Day 2 – Kakheti Wine Tour
We started our tour at The Monastery of St. Nino in Bodbe. In the 4th century, St Nino from Cappadocia adopted Georgia to Christianity (Georgia is one of the first Christian countries in the world, after Roman Empire and Armenia).
We continued our tour in Sighnaghi (the city of love). It resembles to an Italian town because of its narrow streets and small houses with red roofs. Its highlight is a wonderful fortress, from its top you will have a picturesque view of Alazani valley, vineyards and mountains.
Our next activity was to visit a local family and learn how to cook Khinkali. It is a Georgian version of dumpling. The khinkali is typically consumed first by sucking the juices while taking the first bite, in order to prevent the dumpling from bursting.
A traditional Georgian lunch.. no water was served, only sweet wine.
And the most awaited part of the day- wine tasting. We visited one of the biggest wineries – Kindsmarauli Corporation. Here they showed us how the Georgian wines were produced.
A Kvevri is a large (800-3500 litres) earthenware vessel originally from Georgia in the Caucasus and dating back to about 8000 BC. It has an inside coat of beeswax and is used for the fermentation and storage of wine, often buried below ground level or set into the floors of large wine cellars.

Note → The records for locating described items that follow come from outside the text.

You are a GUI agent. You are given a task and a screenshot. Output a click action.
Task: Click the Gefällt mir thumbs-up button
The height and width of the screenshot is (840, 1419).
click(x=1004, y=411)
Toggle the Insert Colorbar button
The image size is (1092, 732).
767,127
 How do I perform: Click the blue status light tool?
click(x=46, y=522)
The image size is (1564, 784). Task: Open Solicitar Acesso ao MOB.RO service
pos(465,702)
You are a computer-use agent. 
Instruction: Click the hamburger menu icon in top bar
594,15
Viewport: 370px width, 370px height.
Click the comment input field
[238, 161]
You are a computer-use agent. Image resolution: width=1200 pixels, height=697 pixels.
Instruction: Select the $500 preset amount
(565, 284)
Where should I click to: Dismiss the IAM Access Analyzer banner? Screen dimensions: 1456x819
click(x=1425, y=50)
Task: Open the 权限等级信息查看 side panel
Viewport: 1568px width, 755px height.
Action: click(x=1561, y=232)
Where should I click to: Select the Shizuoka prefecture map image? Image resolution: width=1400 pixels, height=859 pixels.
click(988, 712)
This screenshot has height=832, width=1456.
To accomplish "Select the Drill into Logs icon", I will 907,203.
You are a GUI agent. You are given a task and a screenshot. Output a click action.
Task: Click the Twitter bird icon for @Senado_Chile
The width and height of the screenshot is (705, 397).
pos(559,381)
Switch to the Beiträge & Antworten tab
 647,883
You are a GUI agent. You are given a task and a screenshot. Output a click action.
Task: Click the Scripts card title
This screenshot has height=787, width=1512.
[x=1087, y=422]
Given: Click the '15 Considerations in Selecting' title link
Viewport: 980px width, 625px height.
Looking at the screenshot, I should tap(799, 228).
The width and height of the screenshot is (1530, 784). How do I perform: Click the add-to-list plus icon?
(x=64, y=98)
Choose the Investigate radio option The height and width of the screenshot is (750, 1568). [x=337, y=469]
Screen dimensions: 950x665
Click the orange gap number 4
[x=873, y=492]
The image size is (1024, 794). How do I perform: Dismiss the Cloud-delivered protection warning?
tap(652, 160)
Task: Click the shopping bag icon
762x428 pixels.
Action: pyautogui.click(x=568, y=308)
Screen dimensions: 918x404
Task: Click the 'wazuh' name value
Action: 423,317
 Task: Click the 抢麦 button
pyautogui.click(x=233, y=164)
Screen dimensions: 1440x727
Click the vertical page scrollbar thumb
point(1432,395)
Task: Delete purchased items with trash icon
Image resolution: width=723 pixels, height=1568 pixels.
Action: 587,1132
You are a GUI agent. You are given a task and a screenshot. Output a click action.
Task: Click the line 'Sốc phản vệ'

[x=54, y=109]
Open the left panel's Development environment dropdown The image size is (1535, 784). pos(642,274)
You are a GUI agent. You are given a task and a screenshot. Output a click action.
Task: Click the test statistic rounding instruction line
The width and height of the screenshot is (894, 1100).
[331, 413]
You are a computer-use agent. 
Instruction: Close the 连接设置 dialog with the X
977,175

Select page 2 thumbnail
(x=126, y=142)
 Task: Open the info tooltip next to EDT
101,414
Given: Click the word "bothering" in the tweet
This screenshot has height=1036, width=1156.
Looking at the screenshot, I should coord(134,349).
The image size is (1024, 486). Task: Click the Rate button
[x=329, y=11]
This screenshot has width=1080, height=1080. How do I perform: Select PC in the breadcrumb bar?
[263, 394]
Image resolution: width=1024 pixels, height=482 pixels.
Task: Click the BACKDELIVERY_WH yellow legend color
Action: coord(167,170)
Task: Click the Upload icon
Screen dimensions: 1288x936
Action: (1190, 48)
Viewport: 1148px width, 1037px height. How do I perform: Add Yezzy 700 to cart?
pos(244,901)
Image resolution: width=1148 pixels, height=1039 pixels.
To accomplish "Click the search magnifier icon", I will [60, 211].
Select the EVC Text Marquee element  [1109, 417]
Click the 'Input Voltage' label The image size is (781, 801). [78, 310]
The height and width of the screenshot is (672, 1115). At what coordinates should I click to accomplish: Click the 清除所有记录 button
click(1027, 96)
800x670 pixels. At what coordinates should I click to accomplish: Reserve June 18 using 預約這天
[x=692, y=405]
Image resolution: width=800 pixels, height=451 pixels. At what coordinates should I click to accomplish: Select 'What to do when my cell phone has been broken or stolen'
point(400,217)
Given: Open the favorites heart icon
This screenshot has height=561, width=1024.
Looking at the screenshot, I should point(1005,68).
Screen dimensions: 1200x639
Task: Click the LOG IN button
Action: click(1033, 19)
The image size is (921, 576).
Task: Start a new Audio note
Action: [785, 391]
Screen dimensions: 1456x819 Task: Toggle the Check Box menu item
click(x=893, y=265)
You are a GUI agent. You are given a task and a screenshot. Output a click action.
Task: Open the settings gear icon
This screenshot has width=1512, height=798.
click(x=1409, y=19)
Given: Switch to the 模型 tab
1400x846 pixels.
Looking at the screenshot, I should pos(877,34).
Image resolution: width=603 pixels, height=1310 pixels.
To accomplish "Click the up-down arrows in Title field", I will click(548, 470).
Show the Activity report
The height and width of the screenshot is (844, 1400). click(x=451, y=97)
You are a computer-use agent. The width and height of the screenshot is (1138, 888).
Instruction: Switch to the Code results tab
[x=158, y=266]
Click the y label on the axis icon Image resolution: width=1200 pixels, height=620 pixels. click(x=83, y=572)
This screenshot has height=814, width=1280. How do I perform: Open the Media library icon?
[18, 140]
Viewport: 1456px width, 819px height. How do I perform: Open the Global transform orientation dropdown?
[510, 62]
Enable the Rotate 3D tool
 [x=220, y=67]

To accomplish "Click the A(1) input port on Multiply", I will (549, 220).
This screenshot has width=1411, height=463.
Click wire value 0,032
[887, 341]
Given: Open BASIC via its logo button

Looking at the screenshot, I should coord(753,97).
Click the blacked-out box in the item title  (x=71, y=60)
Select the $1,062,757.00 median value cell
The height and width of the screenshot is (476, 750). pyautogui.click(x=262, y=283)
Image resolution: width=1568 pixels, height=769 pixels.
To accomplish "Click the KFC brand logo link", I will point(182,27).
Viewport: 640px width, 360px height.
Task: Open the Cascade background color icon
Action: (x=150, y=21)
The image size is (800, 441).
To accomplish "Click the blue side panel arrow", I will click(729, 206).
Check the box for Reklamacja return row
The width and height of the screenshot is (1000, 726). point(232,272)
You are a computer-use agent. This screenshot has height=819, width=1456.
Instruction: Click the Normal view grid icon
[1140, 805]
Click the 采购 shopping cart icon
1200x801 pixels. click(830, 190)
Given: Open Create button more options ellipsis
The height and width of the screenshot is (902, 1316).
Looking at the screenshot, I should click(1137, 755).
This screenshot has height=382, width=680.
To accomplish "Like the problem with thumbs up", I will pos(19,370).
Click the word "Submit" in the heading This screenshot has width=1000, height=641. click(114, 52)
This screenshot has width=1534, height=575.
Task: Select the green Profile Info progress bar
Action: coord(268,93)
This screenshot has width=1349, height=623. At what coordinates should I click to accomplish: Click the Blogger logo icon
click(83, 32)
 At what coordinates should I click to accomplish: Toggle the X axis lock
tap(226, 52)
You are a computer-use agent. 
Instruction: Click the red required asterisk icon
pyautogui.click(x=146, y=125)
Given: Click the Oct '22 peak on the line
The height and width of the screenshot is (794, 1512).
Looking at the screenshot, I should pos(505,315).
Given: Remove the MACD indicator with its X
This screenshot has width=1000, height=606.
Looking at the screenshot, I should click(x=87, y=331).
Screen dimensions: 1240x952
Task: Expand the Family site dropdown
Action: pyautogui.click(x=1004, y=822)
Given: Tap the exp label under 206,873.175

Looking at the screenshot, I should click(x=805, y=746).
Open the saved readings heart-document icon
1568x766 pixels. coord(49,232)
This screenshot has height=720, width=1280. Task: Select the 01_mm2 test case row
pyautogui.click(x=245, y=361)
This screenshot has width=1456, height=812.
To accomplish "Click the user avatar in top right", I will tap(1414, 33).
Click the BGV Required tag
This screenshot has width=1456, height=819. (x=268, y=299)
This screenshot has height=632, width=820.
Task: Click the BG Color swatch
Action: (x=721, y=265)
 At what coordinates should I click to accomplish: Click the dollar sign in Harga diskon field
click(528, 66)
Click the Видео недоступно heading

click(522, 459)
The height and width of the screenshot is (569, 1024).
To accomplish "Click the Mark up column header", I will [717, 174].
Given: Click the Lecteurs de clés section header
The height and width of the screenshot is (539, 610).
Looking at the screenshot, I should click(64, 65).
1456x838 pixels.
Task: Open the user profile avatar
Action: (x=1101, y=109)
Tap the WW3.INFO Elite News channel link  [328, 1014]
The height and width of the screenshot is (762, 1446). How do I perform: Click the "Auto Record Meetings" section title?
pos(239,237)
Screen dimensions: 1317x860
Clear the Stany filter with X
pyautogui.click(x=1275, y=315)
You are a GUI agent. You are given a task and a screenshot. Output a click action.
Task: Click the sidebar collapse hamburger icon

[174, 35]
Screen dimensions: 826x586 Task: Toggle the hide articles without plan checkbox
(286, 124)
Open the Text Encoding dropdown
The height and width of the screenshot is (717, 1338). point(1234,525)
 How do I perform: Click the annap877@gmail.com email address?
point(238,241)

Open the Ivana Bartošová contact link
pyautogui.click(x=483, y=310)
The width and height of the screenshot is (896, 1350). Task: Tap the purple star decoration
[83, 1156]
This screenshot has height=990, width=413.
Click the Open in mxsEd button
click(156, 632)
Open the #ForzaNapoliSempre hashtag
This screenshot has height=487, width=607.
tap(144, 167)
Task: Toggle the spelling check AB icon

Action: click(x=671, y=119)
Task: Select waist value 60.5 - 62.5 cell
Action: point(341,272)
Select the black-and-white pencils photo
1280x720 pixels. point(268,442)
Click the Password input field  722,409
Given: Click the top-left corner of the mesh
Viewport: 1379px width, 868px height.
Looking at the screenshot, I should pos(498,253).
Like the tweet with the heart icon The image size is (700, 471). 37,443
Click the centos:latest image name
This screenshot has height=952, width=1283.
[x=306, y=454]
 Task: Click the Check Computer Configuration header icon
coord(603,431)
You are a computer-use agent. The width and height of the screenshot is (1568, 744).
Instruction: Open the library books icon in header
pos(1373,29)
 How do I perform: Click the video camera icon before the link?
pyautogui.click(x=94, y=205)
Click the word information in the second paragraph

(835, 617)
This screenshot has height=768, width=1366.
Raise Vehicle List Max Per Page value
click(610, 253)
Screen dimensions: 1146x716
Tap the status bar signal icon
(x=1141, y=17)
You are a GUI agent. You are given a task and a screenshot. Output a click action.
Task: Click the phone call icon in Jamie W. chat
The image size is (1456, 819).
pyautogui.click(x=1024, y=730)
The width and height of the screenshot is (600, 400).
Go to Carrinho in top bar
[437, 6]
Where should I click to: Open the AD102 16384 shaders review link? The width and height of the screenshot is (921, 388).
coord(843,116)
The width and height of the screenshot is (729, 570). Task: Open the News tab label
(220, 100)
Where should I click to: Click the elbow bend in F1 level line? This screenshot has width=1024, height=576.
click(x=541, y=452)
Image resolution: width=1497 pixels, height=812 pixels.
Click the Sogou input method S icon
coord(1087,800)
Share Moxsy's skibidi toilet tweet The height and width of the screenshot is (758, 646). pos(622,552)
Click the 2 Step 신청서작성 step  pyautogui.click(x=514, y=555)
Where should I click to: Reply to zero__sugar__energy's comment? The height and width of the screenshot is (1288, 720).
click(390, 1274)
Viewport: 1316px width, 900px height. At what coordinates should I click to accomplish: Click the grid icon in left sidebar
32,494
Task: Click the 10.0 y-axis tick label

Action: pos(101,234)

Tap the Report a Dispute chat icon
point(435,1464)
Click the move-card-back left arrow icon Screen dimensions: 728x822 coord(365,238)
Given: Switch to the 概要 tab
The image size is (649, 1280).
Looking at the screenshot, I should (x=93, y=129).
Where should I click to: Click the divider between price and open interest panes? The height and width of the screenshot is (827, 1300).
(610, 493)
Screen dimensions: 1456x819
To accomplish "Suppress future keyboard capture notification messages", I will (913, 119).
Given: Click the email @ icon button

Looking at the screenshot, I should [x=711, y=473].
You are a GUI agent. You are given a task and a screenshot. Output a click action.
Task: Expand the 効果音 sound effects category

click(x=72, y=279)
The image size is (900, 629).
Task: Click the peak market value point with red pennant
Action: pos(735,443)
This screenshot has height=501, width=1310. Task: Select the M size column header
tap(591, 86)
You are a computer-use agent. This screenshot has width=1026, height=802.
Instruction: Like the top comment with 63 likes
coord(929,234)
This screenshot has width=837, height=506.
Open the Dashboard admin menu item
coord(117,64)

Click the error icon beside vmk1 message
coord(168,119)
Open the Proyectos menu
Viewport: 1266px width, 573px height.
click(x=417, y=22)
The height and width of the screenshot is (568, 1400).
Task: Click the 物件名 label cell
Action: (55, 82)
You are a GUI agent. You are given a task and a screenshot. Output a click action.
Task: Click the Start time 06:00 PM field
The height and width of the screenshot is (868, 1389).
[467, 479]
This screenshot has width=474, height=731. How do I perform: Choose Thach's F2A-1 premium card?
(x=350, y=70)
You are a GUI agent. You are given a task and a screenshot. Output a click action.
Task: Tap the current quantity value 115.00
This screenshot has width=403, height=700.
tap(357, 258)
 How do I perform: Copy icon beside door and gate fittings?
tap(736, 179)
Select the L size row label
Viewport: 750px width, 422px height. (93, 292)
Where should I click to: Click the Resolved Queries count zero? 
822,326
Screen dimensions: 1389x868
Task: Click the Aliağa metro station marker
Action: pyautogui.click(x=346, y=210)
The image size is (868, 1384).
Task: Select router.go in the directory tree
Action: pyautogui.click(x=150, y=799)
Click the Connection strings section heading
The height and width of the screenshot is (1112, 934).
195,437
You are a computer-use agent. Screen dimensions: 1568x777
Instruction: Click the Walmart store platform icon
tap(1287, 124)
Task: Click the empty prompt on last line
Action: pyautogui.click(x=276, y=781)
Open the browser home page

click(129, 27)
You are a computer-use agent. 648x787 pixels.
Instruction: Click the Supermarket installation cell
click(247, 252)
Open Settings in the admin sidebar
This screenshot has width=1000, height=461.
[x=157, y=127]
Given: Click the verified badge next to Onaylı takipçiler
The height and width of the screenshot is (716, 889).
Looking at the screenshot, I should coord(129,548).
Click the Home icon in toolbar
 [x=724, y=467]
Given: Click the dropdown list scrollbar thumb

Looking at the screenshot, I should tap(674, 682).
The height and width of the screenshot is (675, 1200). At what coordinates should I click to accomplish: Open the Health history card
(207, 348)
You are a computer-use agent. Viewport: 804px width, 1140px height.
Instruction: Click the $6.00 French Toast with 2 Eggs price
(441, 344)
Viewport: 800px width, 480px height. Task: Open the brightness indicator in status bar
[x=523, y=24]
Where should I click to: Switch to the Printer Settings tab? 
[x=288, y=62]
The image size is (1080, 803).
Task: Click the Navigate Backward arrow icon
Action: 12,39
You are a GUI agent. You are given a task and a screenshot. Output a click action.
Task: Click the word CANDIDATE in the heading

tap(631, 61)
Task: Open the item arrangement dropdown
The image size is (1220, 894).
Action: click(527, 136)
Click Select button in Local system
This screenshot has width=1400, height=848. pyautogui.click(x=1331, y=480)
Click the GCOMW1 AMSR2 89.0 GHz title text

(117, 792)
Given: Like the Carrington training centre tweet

Kakheti is where seventy percent of Georgian wines are produced. Almost every Kakhetin village is well-known for its own sort of wine; Kindzmarauli, Akhasheni, Teliani, Mukuzani; called so because of the names of the villages where they are produced.
Our last stop for the day was in Tsinandali, an ancestral village of one of the most famous Georgian families – Princes Chavchadze. This family gave to Georgia and to the whole world well-known politics, military leaders, poets and scientists.
Back to Tbilisi, our day ended with an organic Georgian dinner and sweet wine with our new Ukranian friend Yula.